Source: The Malay Mail Online

KUALA LUMPUR, May 26 — Following the discovery of mass graves where hundreds of starved and tortured migrants from Myanmar and Bangladesh were buried at abandoned detention camps in Wang Kelian and Padang Besar, Malay Mail met up with Mohd Junaid Ahmad Mohd Yunus, 29, who made the perilous journey from Myanmar to Thailand by boat and by foot to Malaysia four years ago.

He recalls that Myanmar army personnel had warned that those living in his village would either end up dead or become slaves to human traffickers if they did not flee the country.

After surviving the human trafficking camp in Thailand, he was able to integrate into the Rohingya community in Malaysia.

Junaid is now a religious teacher involved with the Rohingya community residing nearby the Selayang Wholesale Market in Kuala Lumpur.“I had no other alternative as I am part of the Rohingya community and we have been denied citizenship as well as basic rights of education, healthcare and employment opportunities. Even mosques had to pay bribes to the authorities to be allowed to have the call to prayers.

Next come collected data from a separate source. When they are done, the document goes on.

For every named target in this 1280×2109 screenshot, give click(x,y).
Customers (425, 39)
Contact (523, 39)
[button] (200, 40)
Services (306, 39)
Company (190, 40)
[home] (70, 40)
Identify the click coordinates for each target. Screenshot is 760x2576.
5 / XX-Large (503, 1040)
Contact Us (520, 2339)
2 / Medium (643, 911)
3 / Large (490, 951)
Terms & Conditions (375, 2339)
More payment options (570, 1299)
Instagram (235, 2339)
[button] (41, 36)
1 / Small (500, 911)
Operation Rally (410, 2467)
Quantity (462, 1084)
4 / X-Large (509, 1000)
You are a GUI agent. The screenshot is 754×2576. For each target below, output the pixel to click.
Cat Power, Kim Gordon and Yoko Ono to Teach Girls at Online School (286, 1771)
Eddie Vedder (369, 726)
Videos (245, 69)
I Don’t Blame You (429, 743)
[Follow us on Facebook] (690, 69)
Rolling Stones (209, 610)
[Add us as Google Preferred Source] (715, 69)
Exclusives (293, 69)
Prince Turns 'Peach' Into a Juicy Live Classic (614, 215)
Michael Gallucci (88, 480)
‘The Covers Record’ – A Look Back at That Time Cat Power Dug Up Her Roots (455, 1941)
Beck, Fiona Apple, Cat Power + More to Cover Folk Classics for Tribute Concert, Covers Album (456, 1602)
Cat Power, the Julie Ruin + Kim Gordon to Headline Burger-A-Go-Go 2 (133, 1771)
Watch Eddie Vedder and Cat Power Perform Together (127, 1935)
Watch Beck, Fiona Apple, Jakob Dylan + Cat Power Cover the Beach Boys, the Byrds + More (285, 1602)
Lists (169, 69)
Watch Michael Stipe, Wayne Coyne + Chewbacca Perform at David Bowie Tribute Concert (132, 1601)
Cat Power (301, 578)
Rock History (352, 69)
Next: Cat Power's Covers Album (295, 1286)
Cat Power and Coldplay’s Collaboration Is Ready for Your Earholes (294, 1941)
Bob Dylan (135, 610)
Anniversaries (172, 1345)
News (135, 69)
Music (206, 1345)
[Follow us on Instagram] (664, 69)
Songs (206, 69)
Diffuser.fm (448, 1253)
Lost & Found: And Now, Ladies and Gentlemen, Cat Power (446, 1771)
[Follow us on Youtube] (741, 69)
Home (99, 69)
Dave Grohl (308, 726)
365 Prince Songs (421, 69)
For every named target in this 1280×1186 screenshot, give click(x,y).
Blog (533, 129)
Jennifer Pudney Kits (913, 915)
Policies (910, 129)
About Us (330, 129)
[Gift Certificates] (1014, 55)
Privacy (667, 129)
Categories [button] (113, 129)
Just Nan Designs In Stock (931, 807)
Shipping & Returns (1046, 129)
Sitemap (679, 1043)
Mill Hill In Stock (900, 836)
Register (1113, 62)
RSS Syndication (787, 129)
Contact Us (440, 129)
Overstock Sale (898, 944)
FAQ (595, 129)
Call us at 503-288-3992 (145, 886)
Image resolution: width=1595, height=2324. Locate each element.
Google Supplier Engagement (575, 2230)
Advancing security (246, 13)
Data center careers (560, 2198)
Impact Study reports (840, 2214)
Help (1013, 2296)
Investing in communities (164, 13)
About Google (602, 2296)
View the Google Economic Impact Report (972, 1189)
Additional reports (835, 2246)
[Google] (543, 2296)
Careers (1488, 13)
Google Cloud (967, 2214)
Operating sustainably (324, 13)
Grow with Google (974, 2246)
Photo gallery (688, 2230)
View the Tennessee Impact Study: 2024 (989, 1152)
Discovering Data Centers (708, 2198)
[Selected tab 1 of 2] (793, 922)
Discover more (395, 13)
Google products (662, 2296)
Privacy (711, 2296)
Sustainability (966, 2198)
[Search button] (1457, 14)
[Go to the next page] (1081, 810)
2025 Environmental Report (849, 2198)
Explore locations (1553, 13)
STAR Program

“Desperate to flee Myanmar and promised a better life by agents, I, along with 200 other migrants, were cramped into a boat without any clue as to where we were headed.

“The saddest part is that I had to leave my wife and child behind, who fortunately lived in an area which was less hostile. For 27 days, we travelled without a navigator or any sight of land.

“The conditions were unimaginably hard, we were nearly starving, people were getting sick and tempers were running high.

“When we reached the shores of Thailand, I thought my troubles were coming to an end. Little did I realise the nightmare had just begun.

“Over the next two years, I was at the mercy of my traffickers as I was not able to pay the amount the traffickers demanded as the amount changed all the time.

“We stayed in temporary camps in the jungle or in abandoned buildings with minimal shelter, moving around daily so as not to be detected by the authorities.

“Since I could not pay them, I was forced to be a labourer collecting food supplies and building material from various pick-up points.

“I witnessed extreme atrocities committed by the traffickers who separated the men, who were severely beaten and treated like animals. The women and girls were raped.

“When an elderly man died in front of me due to starvation, they just flung his body into a shallow grave.

“These graves were covered when the bodies started to rot, or when we moved to a different location.

“The traffickers used the women as hostage to get the cooperation of the men.

“After two traumatic years, I managed to flee on foot in the wee hours of the morning and reached the Malaysian border a day later.

“I managed to avoid the Perlis border authorities and took refuge with some kind hearted people in a surau.

“Over the next two years I made my way to Kuala Lumpur to find a job and start a new life.

“I am so thankful that I now have a job in Malaysia, I hope to bring my wife and child over some day.

“People in Malaysia are more accepting of my community and I am grateful that I am accepted.”